Lately, I've been talking to a lot of my friends about alllll the adult things I've been doing. I'm new to buying groceries for myself. Paying rent is lyyyyyke omg, I remember a few months ago when all that money went towards clothes. And buying toilet paper before I run out, well, that's probably the most adult thing of all.
Even though I've been running around in circles, working 40 hours a week, and actually sustaining myself in a myriad of adult ways, I still don't feel like an adult. I'm not mad about it, it's just strange. I always thought I'd get to this point in my life and feel like the adult version of myself. I have the keys to my very own place for crying out loud!

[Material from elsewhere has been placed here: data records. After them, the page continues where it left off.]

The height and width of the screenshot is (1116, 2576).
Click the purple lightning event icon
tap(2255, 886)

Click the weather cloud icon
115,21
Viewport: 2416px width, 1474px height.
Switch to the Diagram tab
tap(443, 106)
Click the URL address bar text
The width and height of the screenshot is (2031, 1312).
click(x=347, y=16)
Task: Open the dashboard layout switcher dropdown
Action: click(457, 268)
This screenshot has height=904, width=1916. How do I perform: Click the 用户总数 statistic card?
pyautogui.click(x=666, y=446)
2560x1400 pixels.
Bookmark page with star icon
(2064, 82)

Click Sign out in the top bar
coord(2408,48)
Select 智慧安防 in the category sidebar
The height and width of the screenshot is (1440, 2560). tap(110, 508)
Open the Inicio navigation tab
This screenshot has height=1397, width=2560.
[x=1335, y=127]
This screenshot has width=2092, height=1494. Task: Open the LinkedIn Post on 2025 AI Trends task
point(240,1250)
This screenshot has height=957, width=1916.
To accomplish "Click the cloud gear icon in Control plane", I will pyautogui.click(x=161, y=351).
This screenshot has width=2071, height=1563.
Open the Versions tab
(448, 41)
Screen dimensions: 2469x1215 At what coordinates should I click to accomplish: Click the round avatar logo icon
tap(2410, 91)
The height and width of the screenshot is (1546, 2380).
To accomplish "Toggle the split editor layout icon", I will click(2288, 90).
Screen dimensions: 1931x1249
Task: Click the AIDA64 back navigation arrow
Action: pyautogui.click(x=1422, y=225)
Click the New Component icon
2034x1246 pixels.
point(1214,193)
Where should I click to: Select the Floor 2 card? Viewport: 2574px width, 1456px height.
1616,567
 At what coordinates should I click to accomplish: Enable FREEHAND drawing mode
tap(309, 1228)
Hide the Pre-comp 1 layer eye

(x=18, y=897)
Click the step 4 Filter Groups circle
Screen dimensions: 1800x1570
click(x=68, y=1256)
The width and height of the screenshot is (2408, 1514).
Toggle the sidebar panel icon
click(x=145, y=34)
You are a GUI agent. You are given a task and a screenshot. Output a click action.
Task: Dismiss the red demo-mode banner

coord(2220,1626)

Here's the thing, I can't feel myself all of the sudden magically transitioning into an adult version of who I am, but I can feel myself becoming. I can feel myself growing up into the person I'm supposed to be.
Within the next ten years I could be married and have kids and a house and a dog.
I've spent my whole life waiting for certain special milestones, thinking that once I reach them I'll be done. And that makes sense... to an extent. But then I realize that the work in me will never fully be done. I am still growing. And yes, obviously it would be easier to just identify myself as an adult and call it a day. But I am unable to do that, because growing pains are real and hard and they hurt like hell. They are a constant reminder of the unfinished work in me - the un-adult living inside of my framework.
I've been asking a lot of friends who are in the same boat and they all agree that it's hard to identify themselves with adulthood. So, I've decided we should probably ditch the world adult, and replace it with the word growin up. Not grown up. Growin up. Because let's face it, we're all works in progress.